The model and several experiments were described in an article published in Nature. DeepMind developed DGMR in collaboration with the UK Met Office to perform nowcasting: short-term, high-resolution predictions of precipitation. Using a deep learning technique called generative models, DGMR learns to generate “radar movies”: given a short series of radar images of rainfall, it learns to predict future radar images, thus predicting the amount and location of future precipitation. According to DeepMind:
We think this is an exciting area of research and we hope our paper will serve as a foundation for new work by providing data and verification methods that make it possible to both provide competitive verification and operational utility. We also hope this collaboration with the Met Office will promote greater integration of machine learning and environmental science, and better support decision-making in our changing climate.
Nowcasts are often used for assisting decision-making in many areas, such as air traffic control and energy management; thus, their accuracy has economic and safety implications. Current methods, such as STEPS and PySTEPS, often use numeric approaches to solve physics equations that describe weather behavior. These systems model the uncertainty of their predictions by producing ensembles of predictions. More recently, researchers have developed deep learning models that are trained on datasets of radar observations; however, the DeepMind team note that these models have limited operational usefulness, as they are “unable to provide simultaneously consistent predictions across multiple spatial and temporal aggregations.”
The DGMR model is based on a conditional generative adversarial network (GAN). The generator network takes in four observed radar frames as context and generates output predictions for the next 18 frames. The generator is trained along with two discriminator networks which learn to tell the difference between real radar data and generated data; one discriminator focuses on spatial consistency within frames, and the other on temporal consistency across a sequence of frames. The entire system is trained on historical data from radar observations in the UK, from the years 2016 to 2019. The trained model can generate a prediction in “just over a second” using a single NVIDIA V100 GPU.

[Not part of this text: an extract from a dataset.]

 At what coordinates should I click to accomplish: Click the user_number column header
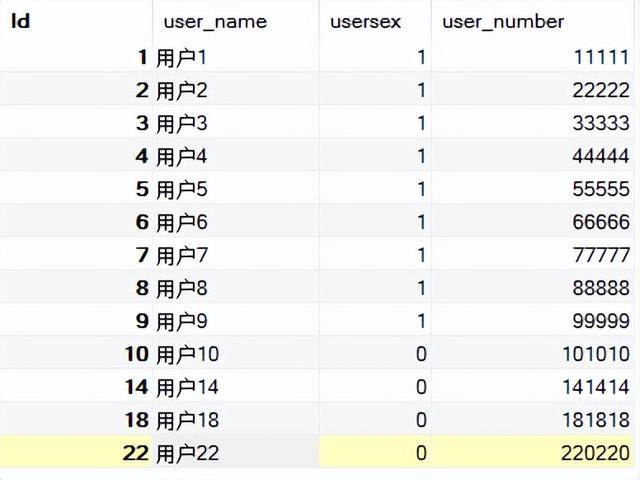pyautogui.click(x=532, y=20)

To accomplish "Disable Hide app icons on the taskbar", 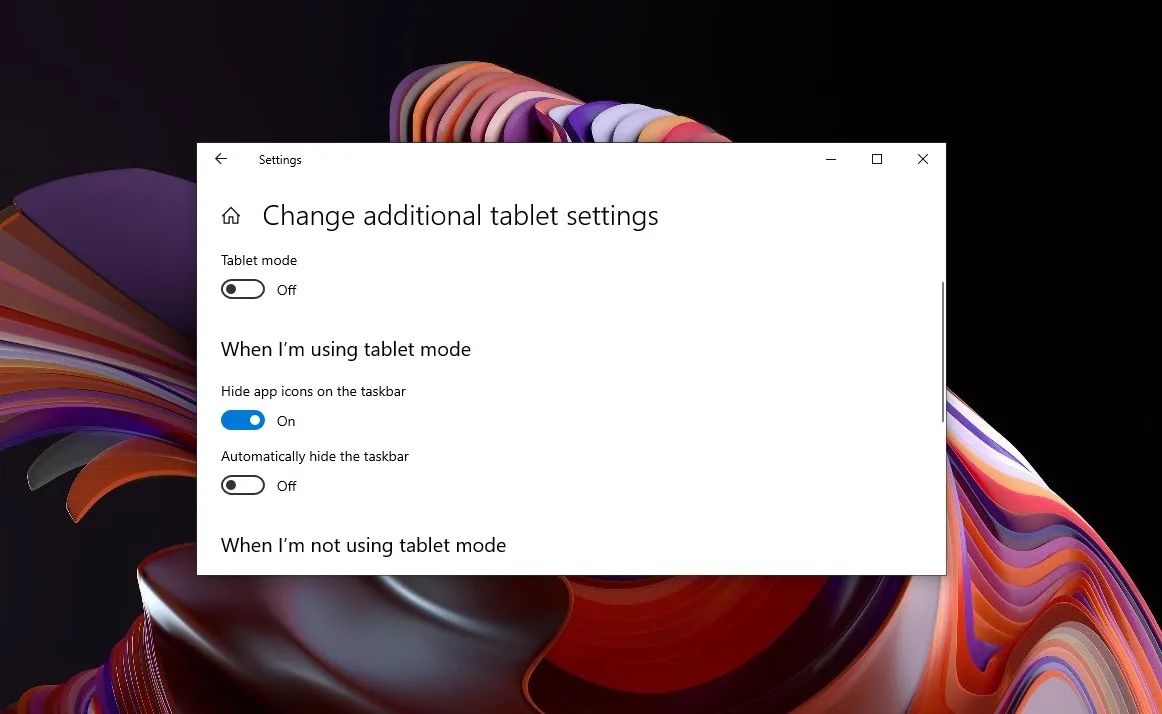I will [x=243, y=421].
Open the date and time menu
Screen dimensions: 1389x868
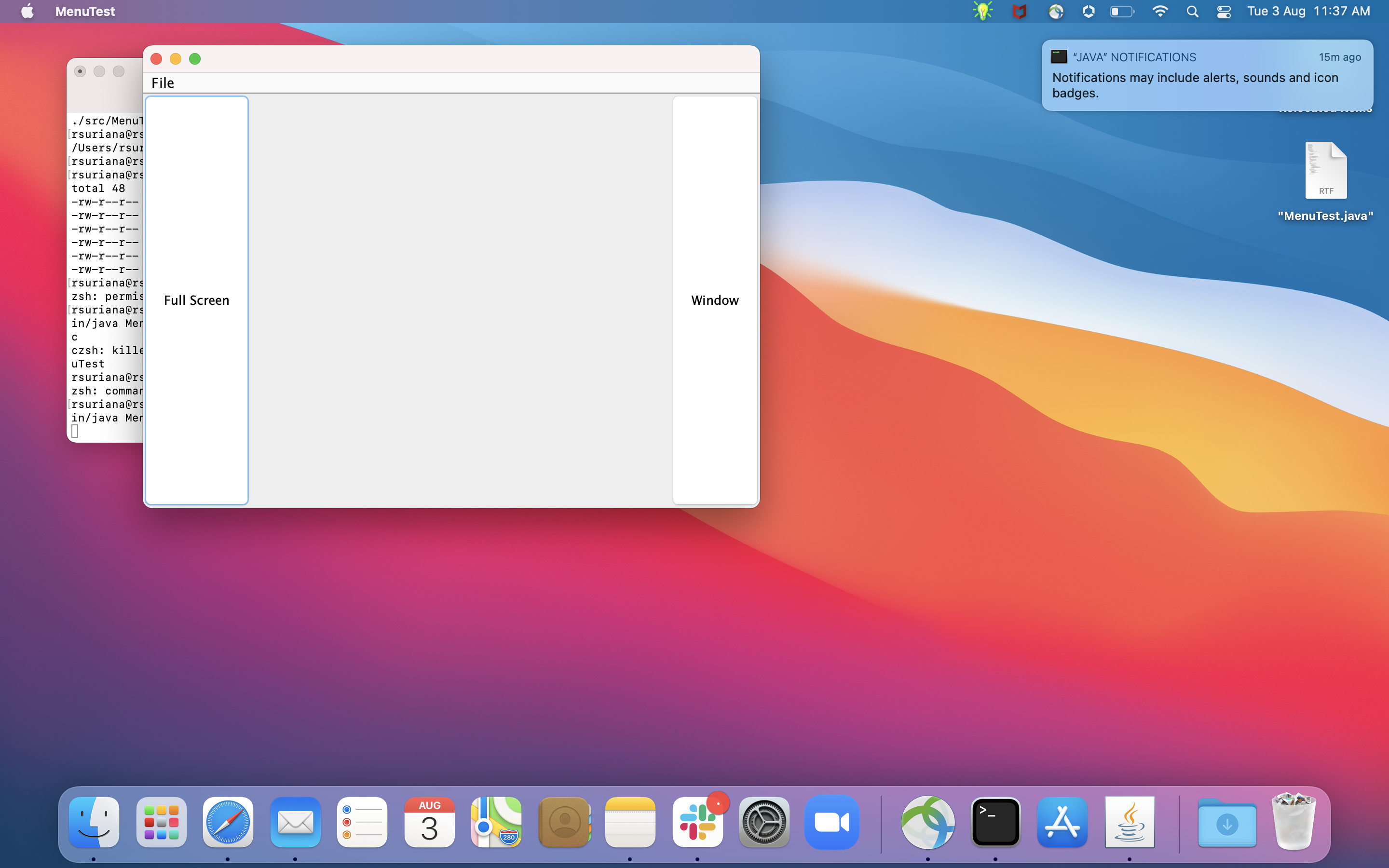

To evaluate DGMR’s performance, DeepMind compared it to three baseline models: PySTEPS, UNet, and MetNet. Besides the general ranking of accuracy and value, a group of expert meteorologists also judged the models’ predictions for a single “meteorologically challenging event”. In this case study, 93% indicated DGMR’s results as their first choice. The DeepMind team also evaluated the models on several metrics, including critical success index (CSI), radially averaged power spectral density (PSD), and continuous ranked probability score (CRPS); on these metrics, DGMR compared “competitively” to the baselines.
AI models for weather forecasting is an active research area. InfoQ previously covered an AI model for predicting electrical outages caused by storms, as well as a model for solving partial differential equations, which could be used for modeling climate. Google recently announced MetNet-2, which “substantially improves on the performance” of MetNet.
In a discussion about DGMR on Reddit, one commenter questioned the usefulness of the approach. Another pointed out,
The GAN is basically just hallucinating plausible details on top of the L1 prediction, but the fact is, this still leads to a higher predictive skill and value! Is the method really garbage if it has higher predictive performance on multiple metrics than other leading deep networks and statistical baselines? Furthermore, there is a ton of research into avoiding GAN mode-dropping that can be integrated into this baseline approach. That seems like a pretty promising way to gain even more performance!
The trained DGMR model and dataset are available on GitHub.